Western media and leaders had thus swept under the rug the colonial and racist aspect of a project whose open goal was to dispossess the weaker to install the stronger, with messianic or practical justifications, such as washing off the horrors of the Holocaust by offering a state to the Jewish people.
Certainly, not everyone believed it. For example, the (French) singer Renaud sang alone in the 1980s:
"Where is Palestine? Under which star-studded boot, behind which barbed wire, under what field of ruins? (...) How many victims? How many thousands of children in the ruins of refugee camps will become fighters?"
His words, yet so insightful, were inaudible before the clamor of the pro-Israeli narrative constantly revived by Western and anti-Arab biases, or since September 11, 2001, by rampant Islamophobia.
In 2024, eight months after the beginning of the war in Gaza, little remains of this story written by the winners to justify the unjustifiable. Already, the rejection of the two-state solution displayed by the Israeli right since the 1990s contrasted with the myth of the peaceful Zionist constantly threatened by hordes of bloodthirsty Arabs. Worse, the rampant colonization of occupied Palestinian lands has turned the West Bank into a string of bantustans surrounded by settlements. The fact that these illegal settlements are open to Jews worldwide but completely forbidden to non-Jewish natives is at least embarrassing for those who have always depicted Israel as an enlightened democracy. This apartheid regime has thus become a real cancer for Israel, so virulent that it can no longer get rid of it. The images of arrogant young settlers, often born in the West, coming to dispossess the Palestinians of what little they have left, have shocked the entire world.

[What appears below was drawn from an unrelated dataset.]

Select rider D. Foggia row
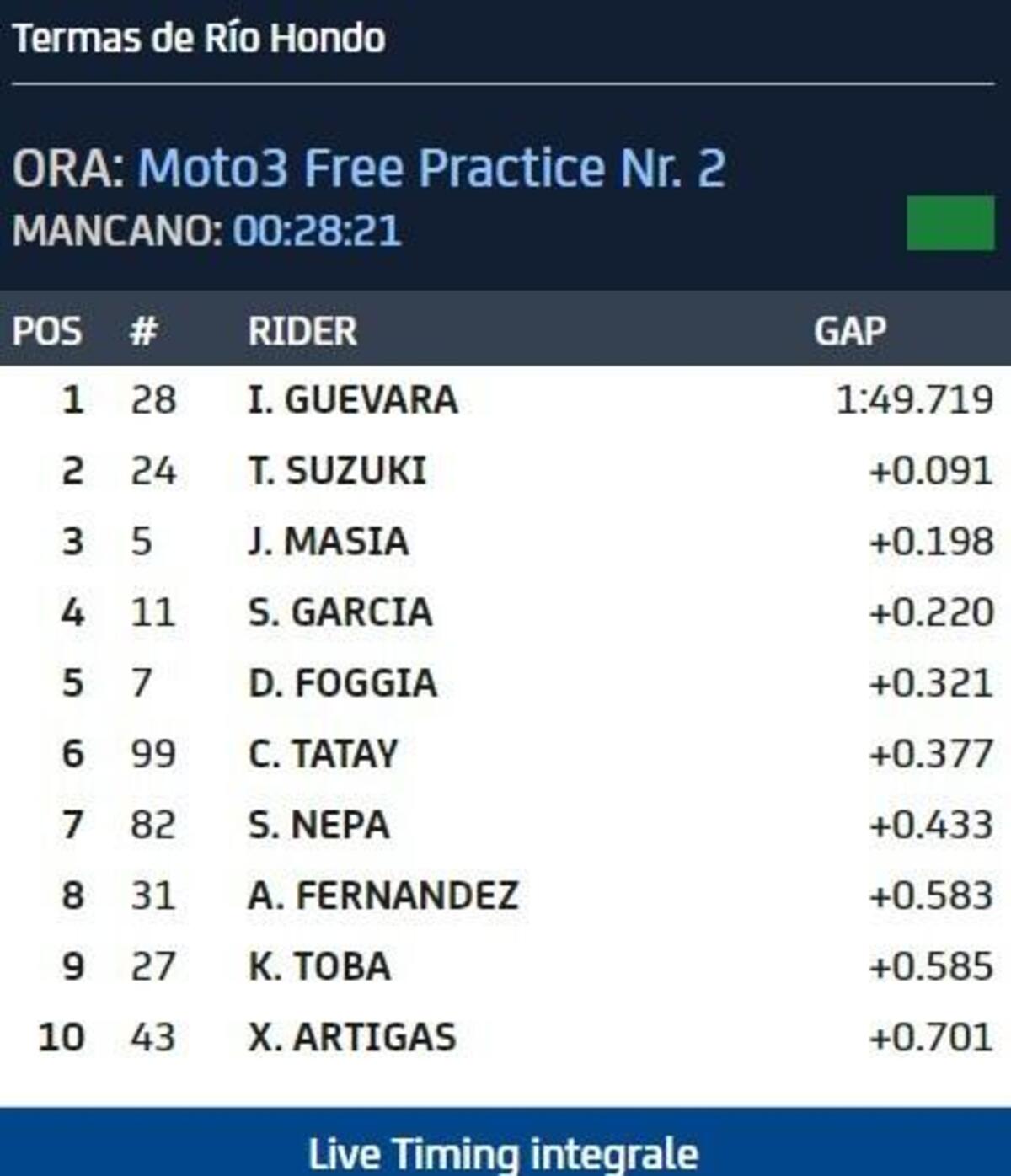 pos(343,682)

Today, while Hamas is indeed an obscurantist movement that does not hesitate to commit war crimes and attack civilians, the whole world has also finally discovered that Netanyahu himself had openly strengthened this enemy to prevent the emergence of a Palestinian state. Then, a vengeful Israeli army massacred tens of thousands of civilians under tons of bombs in a genocide covered by all media, Israeli NGOs, and social networks. The IDF, which proclaimed itself the most moral army in the world, packed the displaced into camps and starved their children, openly hoping, as several Israeli ministers have explained, to get rid of the Palestinians in Gaza once and for all. Hospitals were burned, Western volunteers killed, universities dynamited, and schools and mosques destroyed. The regime that claimed to be a democracy has become a pariah just as fierce but way more powerful than Hamas.

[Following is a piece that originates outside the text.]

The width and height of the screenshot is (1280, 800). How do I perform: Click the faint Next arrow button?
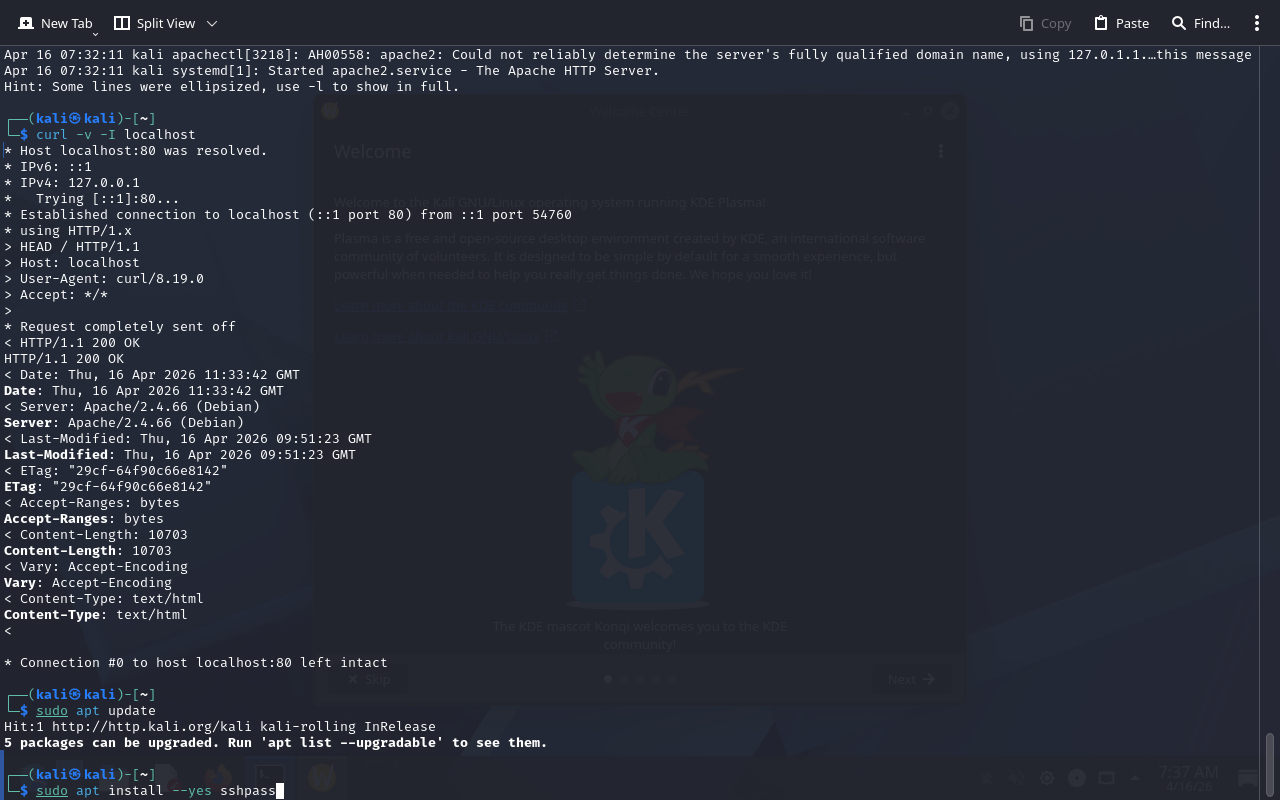[911, 679]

When even from within Israel, media and NGOs denounce these war crimes, when Jews worldwide protest against this vengeance shouting "not in my name," when Western leaders are booed at every speech, one understands that the powerful pro-Israeli Western narrative has definitively fallen. Proof of this is seen in the camps at the best American universities, where the elites of tomorrow have adopted the long forgotten Palestinian cause. The International Court of Justice followed suit by issuing arrest warrants against Israeli leaders and those of Hamas, equating them for the horrors they commit.
In conclusion, and beyond this media rebalancing, what to do with this eternal Armageddon of the Middle East? There are never really any other lasting solutions than those based on justice and human rights. The right of Palestinians to live at home without roadblocks, dispossession, and occupation. The right of Israeli Jews to live in security but without being superior to non-Jews. Why should these rights be so deeply irreconcilable?